## Lines of data
= = =

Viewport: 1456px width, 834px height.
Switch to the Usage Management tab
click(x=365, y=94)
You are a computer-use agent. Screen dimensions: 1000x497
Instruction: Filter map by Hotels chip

= = =

## Written request
Rewrite these records, swapping "Hotels" for "Restaurants" and leaving everything else unchanged.

## The reply
Viewport: 1456px width, 834px height.
Switch to the Usage Management tab
click(x=365, y=94)
You are a computer-use agent. Screen dimensions: 1000x497
Instruction: Filter map by Restaurants chip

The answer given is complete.